The math: for a 30-user contractor, that’s $54,000-$72,000 per year in FIELDBOSS subscription costs that the Dynamics GP customer doesn’t currently pay. The justification has to come from the operational gains — faster onboarding, mobile reliability, BI depth, and the Microsoft platform improvements that compound over time. For shops where the operational gains are real, the math works; for shops content with the GP-era status quo, the migration economics don’t justify themselves.

Long-term platform direction and Microsoft’s roadmap

Microsoft has been explicit about the Dynamics 365 roadmap: ongoing investment, regular feature releases, AI integration (Copilot, Power Automate enhancements), and partner ecosystem expansion. Dynamics GP is in extended support mode — patches and security updates continue, but new feature investment is effectively zero.

For a contractor planning a 5-year operational horizon, the platform direction matters. Shops staying on Dynamics GP through 2030 are betting on Microsoft maintaining extended support, the partner ecosystem staying viable, and customizations remaining stable through the Windows Server and database platform versions GP runs on. That bet is reasonable but increasingly costly to maintain.

For a contractor planning a 10-year operational horizon, the bet on GP becomes harder. Most strategic IT roadmaps I’ve reviewed for mechanical contractors at scale now include a Dynamics 365 migration timeline somewhere in the 2027-2030 window, with FIELDBOSS as the FSM destination on the Dynamics 365 side. Shops that plan the migration deliberately rather than reactively consistently report better outcomes than shops forced into a rushed cutover.

Software Guides

Frequently asked questions

  1. What happened to Key2Act and is it still a viable platform?

    Key2Act was rebranded as Wennsoft and continues to operate as a field service and construction management platform built on Microsoft Dynamics GP. It's a legitimate, mature platform with a large installed base in mechanical, electrical, and HVAC contracting. If you're already on Dynamics GP, Wennsoft/Key2Act has deep integration advantages.

  2. How does FIELDBOSS differ from Key2Act (Wennsoft) architecturally?

    Both are built on Microsoft platforms, but FIELDBOSS runs on Dynamics 365 (cloud-first) while Key2Act/Wennsoft runs on Dynamics GP (historically on-premises).
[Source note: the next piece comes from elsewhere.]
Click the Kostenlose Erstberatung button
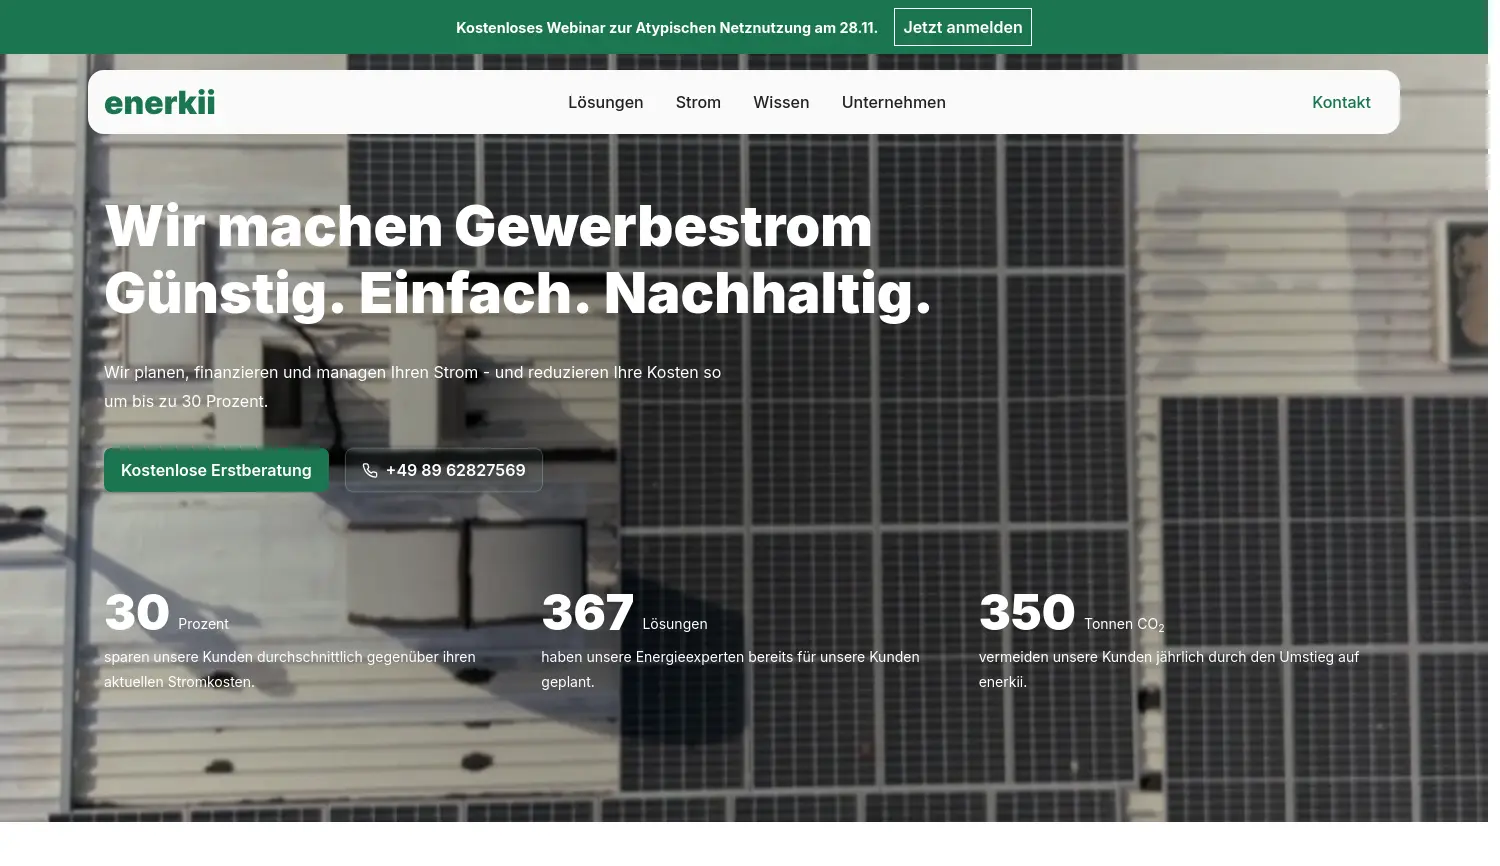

FIELDBOSS's Dynamics 365 foundation provides cloud scalability, mobile access, and Power BI integration that Dynamics GP cannot match without significant add-ons.

  3. Which is better for a company already on Microsoft Dynamics GP?

    If you're on Dynamics GP with Key2Act, evaluate migration cost carefully before switching. A Dynamics GP-to-365 migration is a major project. FIELDBOSS is the right destination eventually, but a phased approach — stabilizing on Wennsoft while planning a D365 migration — often makes more financial sense than a forced cutover.

  4. Would you recommend FIELDBOSS over Key2Act for a new implementation?

    For a new implementation with no existing Dynamics GP investment, FIELDBOSS on Dynamics 365 is the clear recommendation — cloud-native, mobile-first, and on a platform with Microsoft's long-term investment. Key2Act/Wennsoft makes sense for existing GP customers who want to add FSM without changing their ERP.